Speaking at conservative gathering in Greenville, South Carolina on Friday, Jeb Bush explained why he didn’t support government action to address mass shootings like the one that killed nine people at Umpqua Community College in Oregon this week.
“We’re in a difficult time in our country and I don’t think more government is necessarily the answer to this,” he said. “I think we need to reconnect ourselves with everybody else. It’s very sad to see. But I resist the notion—and I had this challenge as governor, because, look, stuff happens. There’s always a crisis. And the impulse is always to do something and it’s not always the right thing to do.”
The words “stuff happens” ripped through Twitter before video of the full statement was available, leaving many thousands of people with the impression that Bush had responded to tragedy with gross insensitivity.
Let’s stipulate that Jeb Bush is tin-eared and totally wrong about the appropriateness of a government response to mass shootings. Even so, his comments clearly imply that we should interpret the term “stuff” as a shorthand for tragedies and other crises.
And it’s true: The incidence of tragedies doesn’t necessarily imply obvious or appropriate or feasible government responses that would prevent them from happening again. If you’re of the mindset that guns are great and that mass killings are the price of freedom, then you probably apply that truism about crises to the question of gun regulation, and find Bush’s comments unobjectionable.

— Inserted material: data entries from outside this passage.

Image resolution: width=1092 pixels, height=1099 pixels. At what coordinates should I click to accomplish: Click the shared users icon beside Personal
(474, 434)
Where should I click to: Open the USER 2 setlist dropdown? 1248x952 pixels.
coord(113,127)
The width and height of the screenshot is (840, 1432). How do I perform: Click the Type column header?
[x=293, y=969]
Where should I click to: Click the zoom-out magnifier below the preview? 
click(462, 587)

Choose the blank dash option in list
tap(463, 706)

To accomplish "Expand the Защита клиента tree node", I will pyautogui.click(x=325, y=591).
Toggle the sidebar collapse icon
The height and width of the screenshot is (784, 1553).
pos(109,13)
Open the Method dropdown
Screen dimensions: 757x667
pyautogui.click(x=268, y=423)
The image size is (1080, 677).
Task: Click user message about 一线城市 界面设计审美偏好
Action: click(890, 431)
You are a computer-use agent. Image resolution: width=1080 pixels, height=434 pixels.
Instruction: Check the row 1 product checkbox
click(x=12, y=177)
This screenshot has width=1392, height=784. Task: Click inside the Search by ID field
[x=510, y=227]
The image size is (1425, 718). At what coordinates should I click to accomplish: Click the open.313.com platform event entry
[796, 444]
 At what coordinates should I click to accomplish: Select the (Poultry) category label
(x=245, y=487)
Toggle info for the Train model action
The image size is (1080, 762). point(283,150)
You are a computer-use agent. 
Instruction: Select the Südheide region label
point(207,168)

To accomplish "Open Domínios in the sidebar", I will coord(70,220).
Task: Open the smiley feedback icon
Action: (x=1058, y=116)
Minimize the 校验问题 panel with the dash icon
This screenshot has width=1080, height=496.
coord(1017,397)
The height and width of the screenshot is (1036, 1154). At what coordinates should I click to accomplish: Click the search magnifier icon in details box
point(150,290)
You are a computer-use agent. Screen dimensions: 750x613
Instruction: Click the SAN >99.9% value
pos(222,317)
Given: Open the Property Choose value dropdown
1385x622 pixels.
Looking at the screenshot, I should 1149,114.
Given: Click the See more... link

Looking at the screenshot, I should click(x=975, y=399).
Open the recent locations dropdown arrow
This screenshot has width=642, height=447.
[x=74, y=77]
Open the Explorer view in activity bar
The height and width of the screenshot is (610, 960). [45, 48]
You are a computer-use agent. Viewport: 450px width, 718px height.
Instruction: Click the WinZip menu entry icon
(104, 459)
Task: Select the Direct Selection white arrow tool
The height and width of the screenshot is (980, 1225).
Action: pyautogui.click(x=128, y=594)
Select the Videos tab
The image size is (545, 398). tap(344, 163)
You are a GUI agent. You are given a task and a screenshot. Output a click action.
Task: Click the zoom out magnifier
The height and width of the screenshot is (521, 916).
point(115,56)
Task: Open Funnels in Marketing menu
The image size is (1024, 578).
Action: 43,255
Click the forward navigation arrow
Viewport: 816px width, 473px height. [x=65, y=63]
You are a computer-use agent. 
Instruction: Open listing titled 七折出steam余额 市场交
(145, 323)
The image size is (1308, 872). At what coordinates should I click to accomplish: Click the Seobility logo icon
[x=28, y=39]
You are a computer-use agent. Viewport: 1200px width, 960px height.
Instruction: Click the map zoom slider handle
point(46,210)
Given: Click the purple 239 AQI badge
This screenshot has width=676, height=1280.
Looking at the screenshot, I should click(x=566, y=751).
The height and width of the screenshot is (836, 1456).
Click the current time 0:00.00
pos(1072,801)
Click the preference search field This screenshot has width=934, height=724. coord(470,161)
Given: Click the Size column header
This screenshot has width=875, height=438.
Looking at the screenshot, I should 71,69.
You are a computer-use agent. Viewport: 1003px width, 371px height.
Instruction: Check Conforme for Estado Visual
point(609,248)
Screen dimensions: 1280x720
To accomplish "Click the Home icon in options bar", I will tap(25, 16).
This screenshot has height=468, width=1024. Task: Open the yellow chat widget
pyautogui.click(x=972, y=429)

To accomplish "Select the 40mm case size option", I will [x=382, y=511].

I think that’s a badly, fatally mistaken view. We reduce road fatalities not by dropping the speed limit to zero, or banning cars, but by modulating speed limits and regulating cars. We could take an analogous approach to guns. But decontextualizing “stuff happens” makes it seem like Bush shrugged off a mass killing as something akin to stepping in a dog pile. There are plenty of problems with his statement, but he didn’t do that.